- [What you will do]
In the entries below, locate the line with "The height and", then give again that line and all lines after it, exactly, with pictures omitted.

[Stored data]
[Start of section]

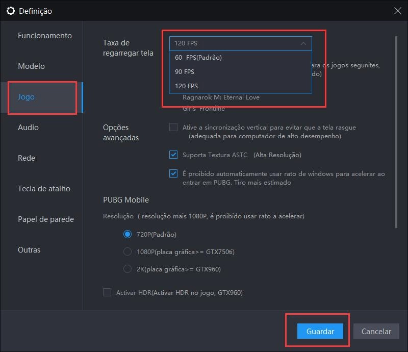
Task: Disable Suporta Textura ASTC
Action: tap(173, 155)
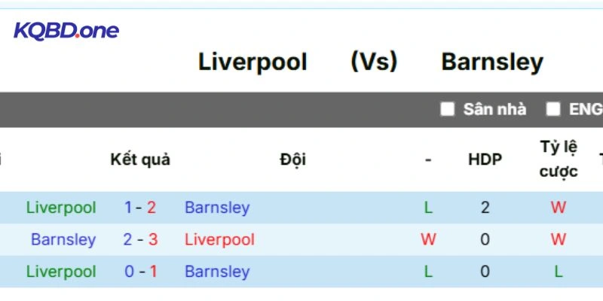Open red Liverpool link in second row

point(219,240)
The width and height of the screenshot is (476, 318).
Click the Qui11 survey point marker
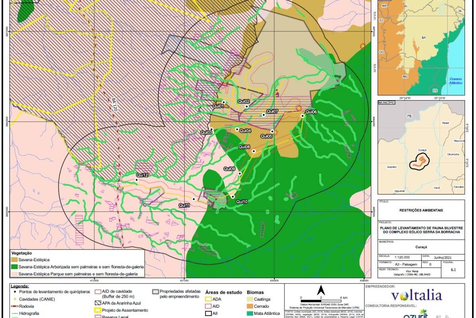tap(194, 199)
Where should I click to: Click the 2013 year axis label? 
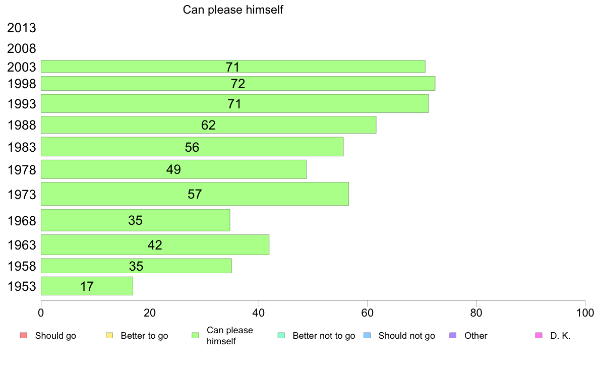[21, 28]
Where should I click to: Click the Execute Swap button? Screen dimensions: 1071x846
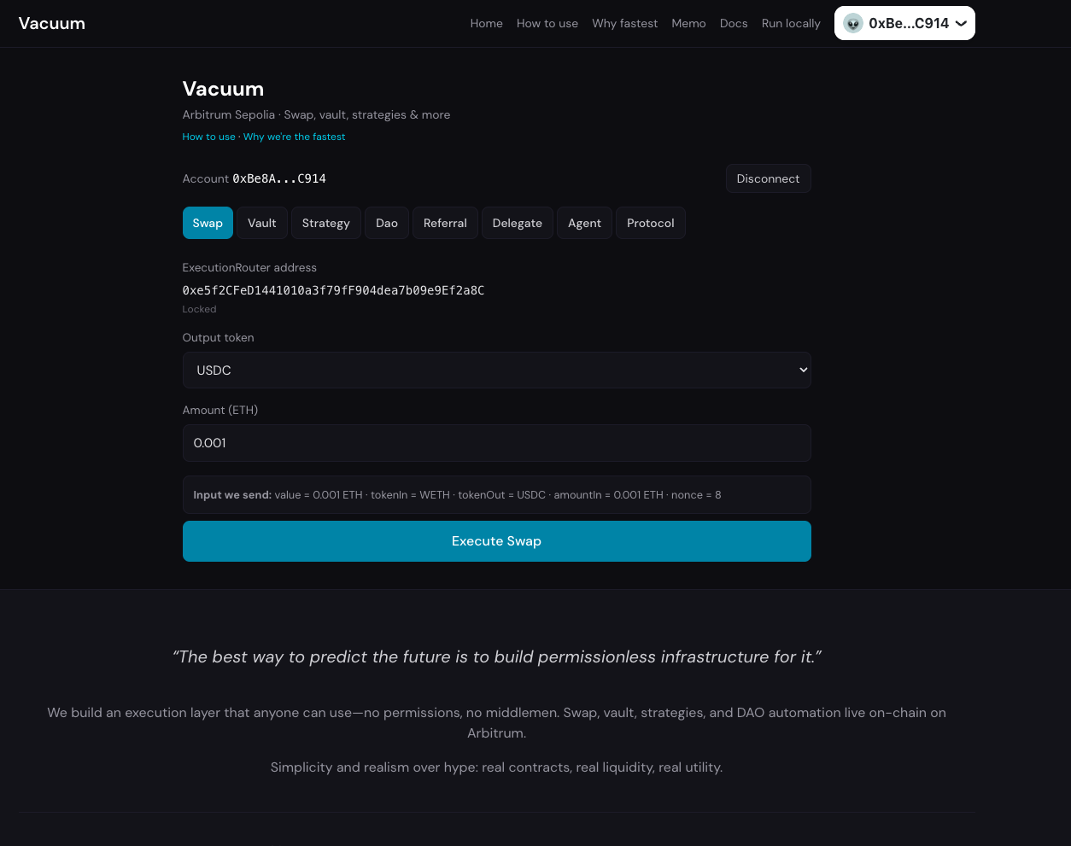point(496,541)
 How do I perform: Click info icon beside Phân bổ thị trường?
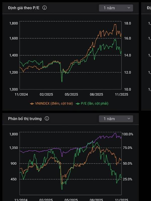pyautogui.click(x=47, y=119)
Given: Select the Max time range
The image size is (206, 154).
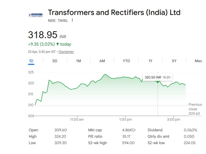Looking at the screenshot, I should (x=198, y=61).
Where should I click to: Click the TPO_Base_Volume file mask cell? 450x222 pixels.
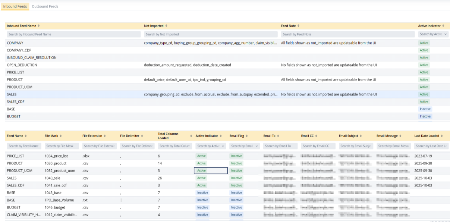(59, 200)
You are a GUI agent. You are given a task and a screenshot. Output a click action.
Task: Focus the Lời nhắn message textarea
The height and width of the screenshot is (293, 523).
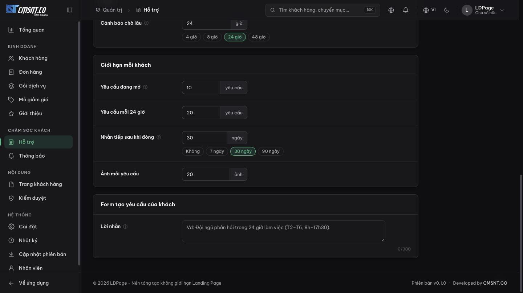283,231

[End of section]

- [Answer box]
The height and width of the screenshot is (293, 523).
283,231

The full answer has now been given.